Please restate each entry word for word and leave the pictures out.

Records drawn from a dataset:
────────────────

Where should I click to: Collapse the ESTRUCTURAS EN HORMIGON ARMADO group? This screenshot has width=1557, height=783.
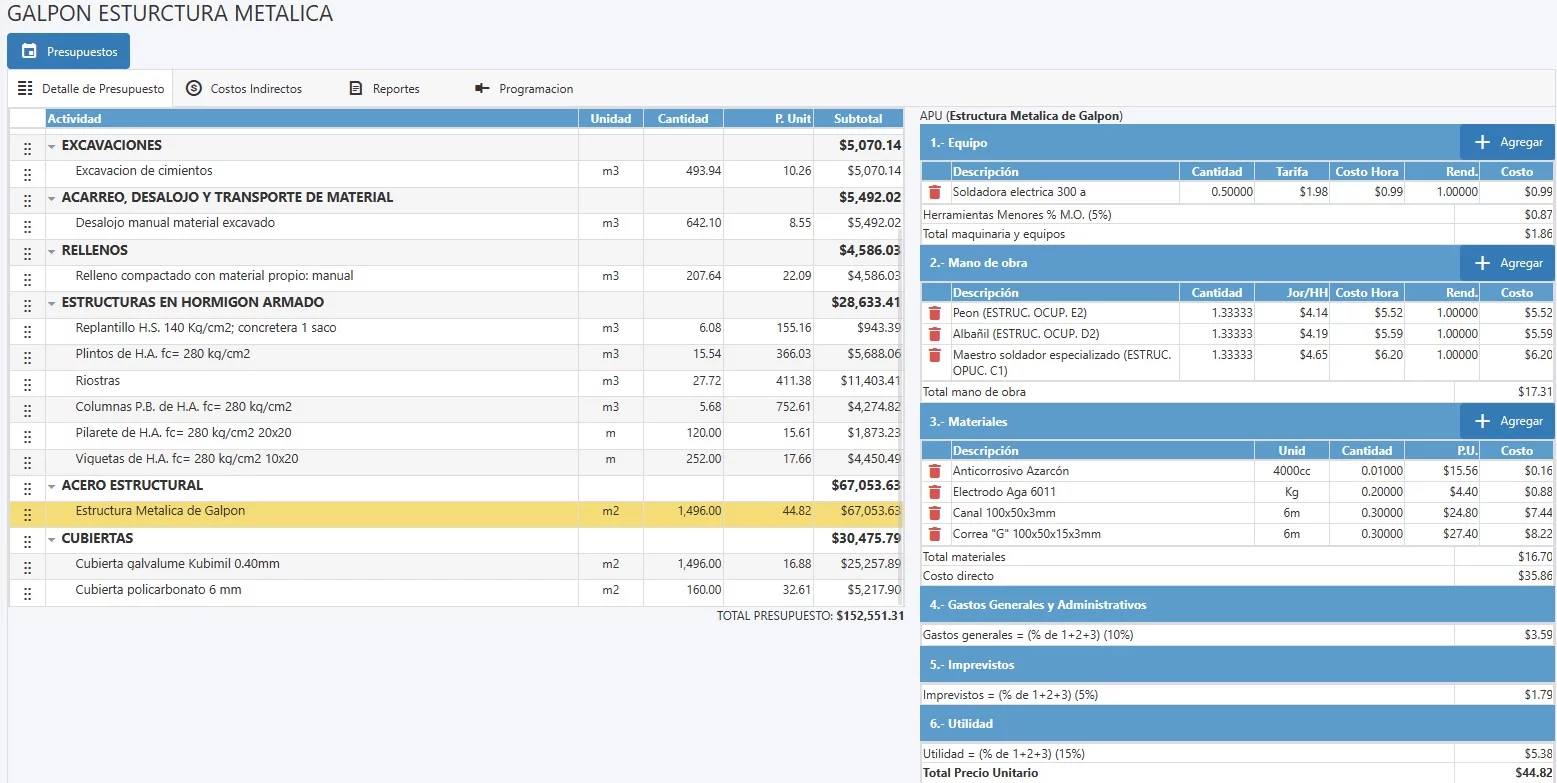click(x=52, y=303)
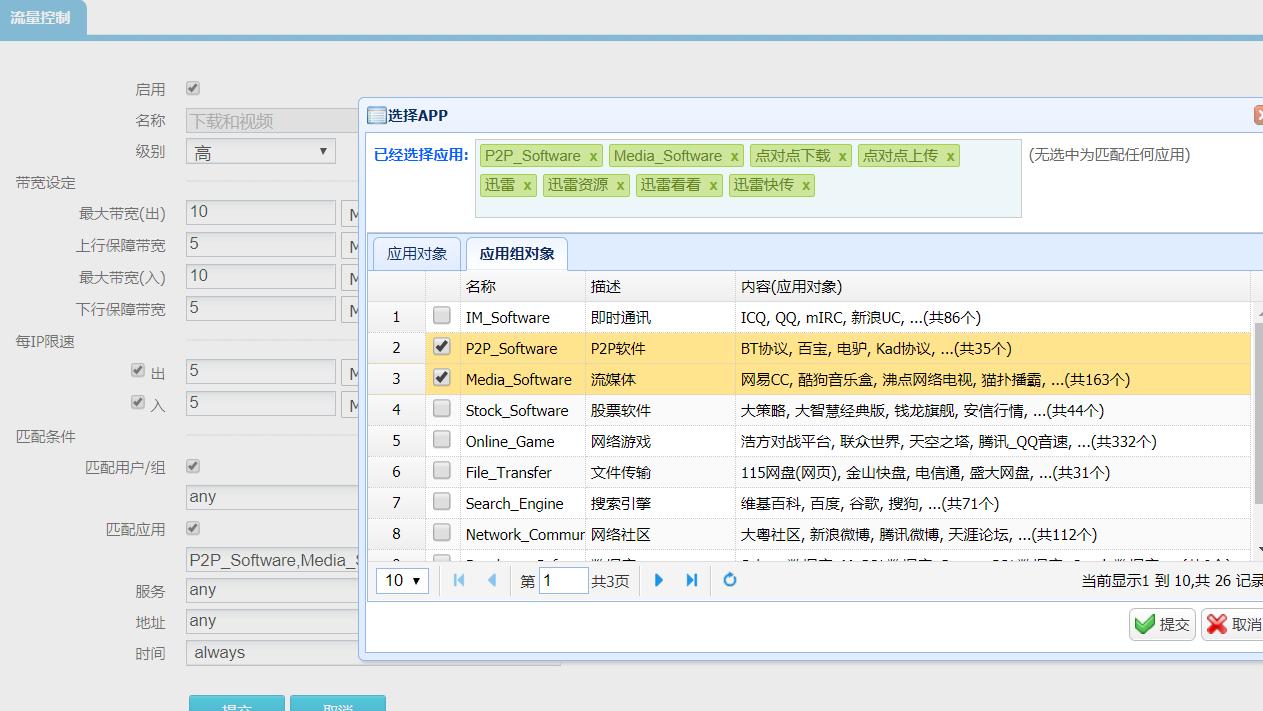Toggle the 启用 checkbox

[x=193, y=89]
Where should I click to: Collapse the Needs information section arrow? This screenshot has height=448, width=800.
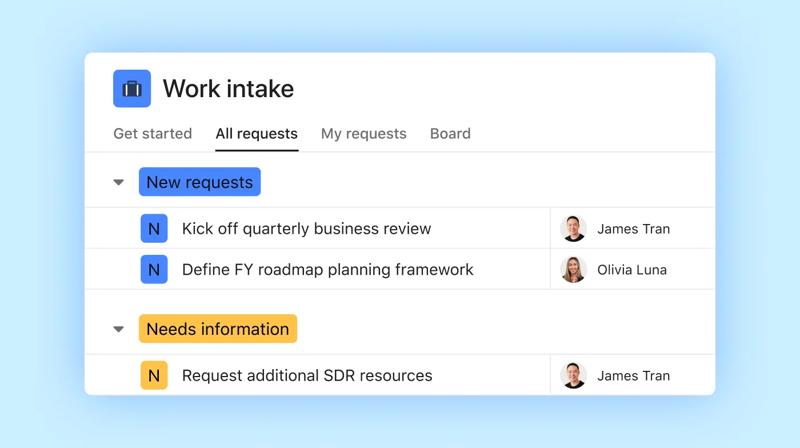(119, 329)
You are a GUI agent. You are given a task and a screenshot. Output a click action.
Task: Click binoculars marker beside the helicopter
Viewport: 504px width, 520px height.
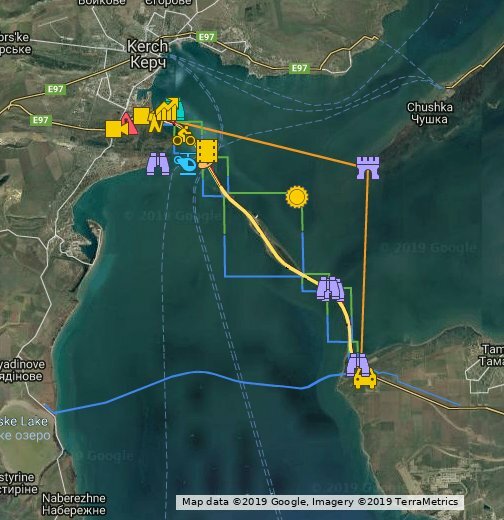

────────────────

◆ **Solution to the problem**
Where should I click to: Collapse the ESTRUCTURAS EN HORMIGON ARMADO group? This screenshot has width=1557, height=783.
click(x=52, y=303)
Toggle the 启用 checkbox

[x=193, y=89]
Where should I click to: Collapse the Needs information section arrow? This screenshot has height=448, width=800.
(119, 329)
You are a GUI agent. You are given a task and a screenshot. Output a click action.
Task: Click binoculars marker beside the helicopter
Viewport: 504px width, 520px height.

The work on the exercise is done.